» **Work instructions**
Could you put every line of the items below into a numbered list, skipping any blank lines and leaving the pictures out?

» **Input for this task**

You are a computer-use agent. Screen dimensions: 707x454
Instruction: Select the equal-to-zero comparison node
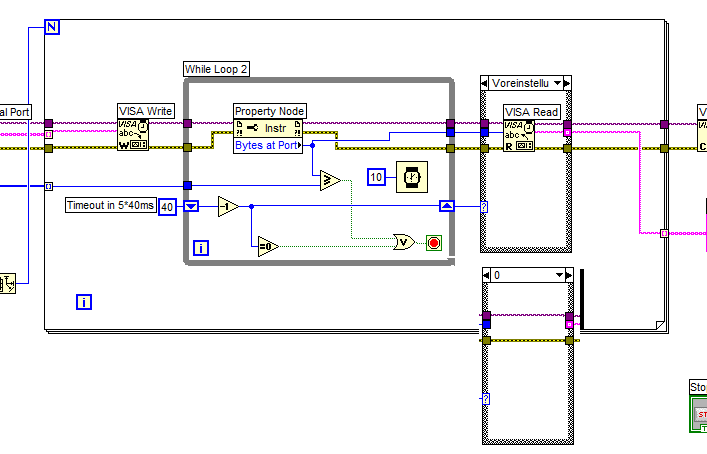coord(268,246)
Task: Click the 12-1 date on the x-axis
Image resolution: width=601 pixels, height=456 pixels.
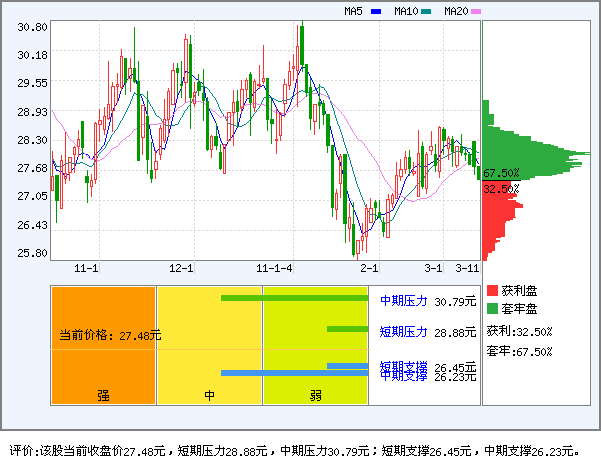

» **Reply to the task**
1. You are a computer-use agent. Screen dimensions: 707x454
2. Instruction: Select the equal-to-zero comparison node
3. coord(268,246)
4. Task: Click the 12-1 date on the x-axis
5. Image resolution: width=601 pixels, height=456 pixels.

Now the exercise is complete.